The QX6700 pulled out the slightest of leads across the four tested resolutions, outscoring even the X6800 despite its higher clock speed. The performance delta, however, was extremely small, so much so that the quad-core was run against the recorded demo several times to help ensure accurate testing and confirm the results. The scores were repeatable, however, supporting the developer’s claim to have optimized Call of Duty 2 for SMP operations in the 1.1 patch released last winter.

Power Usage

Total system power consumption was measured using an Extech power meter supplied by AMD last year during the hot Prescott releases. Two results were generated for each processor, the first representing an idle state of the test machine running the Windows desktop for several minutes, and the second a load scenario created by running PCMark05’s CPU suite. Each score represents average wattage of the entire test system (minus the display) for each test scenario. Bear in mind that the test system used identical hard and optical drives, system memory, graphics and sound cards, and power supply unit, so the only variable was the processors themselves.
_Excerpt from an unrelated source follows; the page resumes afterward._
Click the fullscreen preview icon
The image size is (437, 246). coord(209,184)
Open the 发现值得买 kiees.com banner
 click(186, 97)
Last, power management was ensured as properly functioning prior to recording the idle state’s power draw (both Core 2 Duo parts run at 1.6 GHz at the desktop, according to CPU-Z).

Power Consumption

The three processors displayed fairly close power usage in both areas, largely because as noted above QX6700’s additional cores are not always running at full speed. Worth noting is that the quad core spiked to 244 watts during one of PCMark05’s CPU tests than runs four separate tasks, resulting in a slightly higher load consumption than the E6700.

Conclusions

Based on our testing, Intel’s Core 2 Extreme QX6700 quad-core processor is something of a mixed bag. The games used, some of them new titles, showed little if any performance advantage from the QX6700’s additional cores. Call of Duty 2, though, did indeed break this mold and allowed the quad-core part to outperform the dual-core X6800 and its higher clock speed. Yet while promising, Call of Duty 2 was an anomaly for us, game-wise, and we have to acknowledge that it’s likely to take many months, if not years, for game developers to begin truly taking advantage of multi-core processors. As with new generations of graphics boards, the developers need time to wrap their heads around and learn to properly support new technology, particularly when they have for years been accustomed to designing their game engines to run on one main thread.
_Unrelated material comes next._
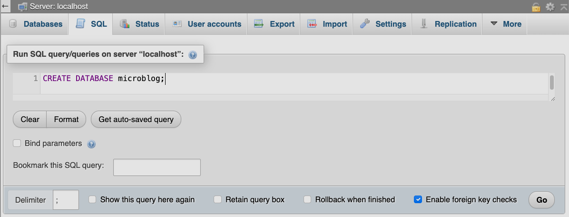Open help for Run SQL query
The width and height of the screenshot is (569, 217).
[x=193, y=55]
Our synthetic testing, however, painted a somewhat different, more optimistic picture, with Futuremark’s two synthetic suites displaying strong gains for the QX6700 over Intel’s Core 2 Duo parts, particularly 3DMark06’s two CPU tests. Productivity applications designed for multi-core environments, such as certain video editing packages, should shine on Intel’s quad core. Home users of such applications might want to start saving their pennies for a QX6700, especially since Intel will have months and months of market lead over AMD’s forthcoming quad-core Barcelona part. Whether or not the QX6700 will outperform AMD’s 4×4 platform, however, depends on how well the latter scales in performance.

Intel’s Core 2 Extreme QX6700 will cost over $1,000 once it hits the market. This pricing has become very standard for Intel’s Extreme edition processors, and as noted above the quad core will coexist with Intel’s dual-core Extreme part, the X6800, for the immediate future. Better yet, though, is that Intel has mentioned mainstream quad cores arriving in 2007, taking the PC landscape from single-core CPUs just two years ago to an industry that will see quad-core processors available within the midrange price space early next year. We only hope game developers will be able to keep pace.